WORK ORDER: All of the data needs to be reproduced with no alterations.

^^^^^^^^

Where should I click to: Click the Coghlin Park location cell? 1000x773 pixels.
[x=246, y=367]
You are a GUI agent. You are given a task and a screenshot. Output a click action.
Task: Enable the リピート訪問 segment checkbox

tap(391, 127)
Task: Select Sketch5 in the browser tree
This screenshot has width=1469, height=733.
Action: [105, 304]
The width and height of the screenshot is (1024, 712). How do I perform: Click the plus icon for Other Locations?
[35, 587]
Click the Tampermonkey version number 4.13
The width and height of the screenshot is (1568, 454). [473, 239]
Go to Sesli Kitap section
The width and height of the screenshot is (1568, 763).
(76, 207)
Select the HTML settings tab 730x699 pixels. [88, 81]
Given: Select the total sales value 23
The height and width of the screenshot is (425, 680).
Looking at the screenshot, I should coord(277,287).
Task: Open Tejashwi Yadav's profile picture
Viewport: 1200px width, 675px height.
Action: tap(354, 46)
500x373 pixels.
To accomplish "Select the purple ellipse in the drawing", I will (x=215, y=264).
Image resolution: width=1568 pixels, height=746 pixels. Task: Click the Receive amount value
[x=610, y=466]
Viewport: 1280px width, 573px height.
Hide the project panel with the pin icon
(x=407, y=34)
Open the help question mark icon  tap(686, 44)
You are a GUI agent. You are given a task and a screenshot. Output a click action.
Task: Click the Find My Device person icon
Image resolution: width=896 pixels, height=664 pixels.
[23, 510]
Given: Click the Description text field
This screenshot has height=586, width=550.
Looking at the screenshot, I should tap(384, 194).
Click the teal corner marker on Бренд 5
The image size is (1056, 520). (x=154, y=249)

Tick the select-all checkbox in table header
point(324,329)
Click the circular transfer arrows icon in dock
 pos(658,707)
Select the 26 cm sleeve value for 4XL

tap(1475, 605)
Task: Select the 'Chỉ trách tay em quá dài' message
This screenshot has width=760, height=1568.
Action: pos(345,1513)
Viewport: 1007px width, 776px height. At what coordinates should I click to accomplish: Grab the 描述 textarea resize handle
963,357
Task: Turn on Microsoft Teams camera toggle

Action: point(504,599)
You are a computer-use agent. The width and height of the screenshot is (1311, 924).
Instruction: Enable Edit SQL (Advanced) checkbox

^^^^^^^^

SOLVED PROBLEM:
Where should I click to: Click the Coghlin Park location cell? 1000x773 pixels.
[x=246, y=367]
You are a GUI agent. You are given a task and a screenshot. Output a click action.
Task: Enable the リピート訪問 segment checkbox

tap(391, 127)
Task: Select Sketch5 in the browser tree
This screenshot has width=1469, height=733.
Action: [105, 304]
The width and height of the screenshot is (1024, 712). How do I perform: Click the plus icon for Other Locations?
[35, 587]
Click the Tampermonkey version number 4.13
The width and height of the screenshot is (1568, 454). [473, 239]
Go to Sesli Kitap section
The width and height of the screenshot is (1568, 763).
(76, 207)
Select the HTML settings tab 730x699 pixels. [88, 81]
Given: Select the total sales value 23
The height and width of the screenshot is (425, 680).
Looking at the screenshot, I should coord(277,287).
Task: Open Tejashwi Yadav's profile picture
Viewport: 1200px width, 675px height.
Action: tap(354, 46)
500x373 pixels.
To accomplish "Select the purple ellipse in the drawing", I will (x=215, y=264).
Image resolution: width=1568 pixels, height=746 pixels. Task: Click the Receive amount value
[x=610, y=466]
Viewport: 1280px width, 573px height.
Hide the project panel with the pin icon
(x=407, y=34)
Open the help question mark icon  tap(686, 44)
You are a GUI agent. You are given a task and a screenshot. Output a click action.
Task: Click the Find My Device person icon
Image resolution: width=896 pixels, height=664 pixels.
[23, 510]
Given: Click the Description text field
This screenshot has height=586, width=550.
Looking at the screenshot, I should tap(384, 194).
Click the teal corner marker on Бренд 5
The image size is (1056, 520). (x=154, y=249)

Tick the select-all checkbox in table header
point(324,329)
Click the circular transfer arrows icon in dock
 pos(658,707)
Select the 26 cm sleeve value for 4XL

tap(1475, 605)
Task: Select the 'Chỉ trách tay em quá dài' message
This screenshot has width=760, height=1568.
Action: pos(345,1513)
Viewport: 1007px width, 776px height. At what coordinates should I click to accomplish: Grab the 描述 textarea resize handle
963,357
Task: Turn on Microsoft Teams camera toggle

Action: point(504,599)
You are a computer-use agent. The width and height of the screenshot is (1311, 924).
Instruction: Enable Edit SQL (Advanced) checkbox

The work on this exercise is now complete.